Fears of the novel strain of coronavirus hindered markets in the second half of January. The virus which originated within China has now spread across the globe and should be considered a threat that has numerous unknown variables attached to it. The outbreak is still in its infancy, and the fear of contracting the virus, coupled with aggressive policy measures taken by the Chinese and other countries, will undoubtedly have an impact on global economies.
“Phase One” of US and Chinese trade negotiations was signed in the middle of January. A reduction of tariffs along with increased purchase agreements of US agricultural products, access to Chinese financial markets, and an understating between the two nations on currency policy were the major highlights of the initial deal.
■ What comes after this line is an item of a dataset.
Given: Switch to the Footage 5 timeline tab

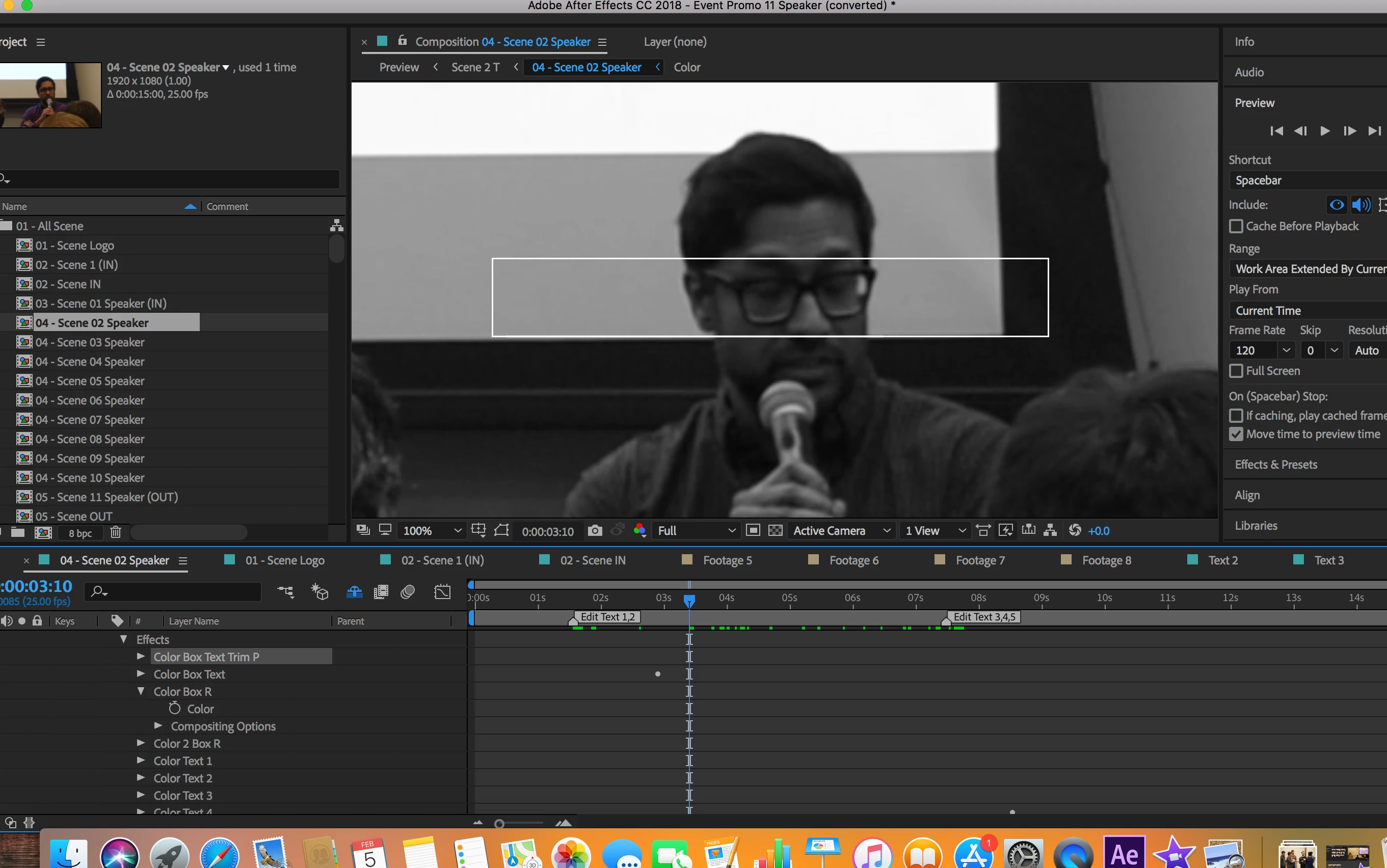Looking at the screenshot, I should coord(726,560).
The next steps in a broader deal are on the way and will include further Intellectual property protection and procedures to enforce any breach of these policies. Brexit, the departure of the UK from the European Union, took place on January 31st. The saga has been ongoing for years now
but will continue over the next year as both sides negotiate a new arrangement. The UK will now also be in negotiations with other countries to forge unilateral trade accords.
A targeted attack in early January by the US killed an Iranian General. The attack came after numerous Iranian attacks on various US and US-allied assets. The attack prompted a subsequent non-lethal strike on US forces in Iraq by Iran, but the attack was seen ironically as a de-escalation of the situation. The US imposed more sanctions on the country which has also had to contend with widespread unrest following the mistaken attack on a civilian airliner and the perceived cover-up attempts by the Iranian government.
Central banks across the globe continue to be accommodative in support economic growth. The accommodation led to better than expected economic data in January, with both global manufacturing and global services looking better than prior data sets. Employment data in the US and consumer confidence
continued to be healthy. The US Federal Reserve left its policy rate range unchanged at 1.5%-1.75%. The European Central bank also left its current policy rate unchanged and continued with its quantitative easing program.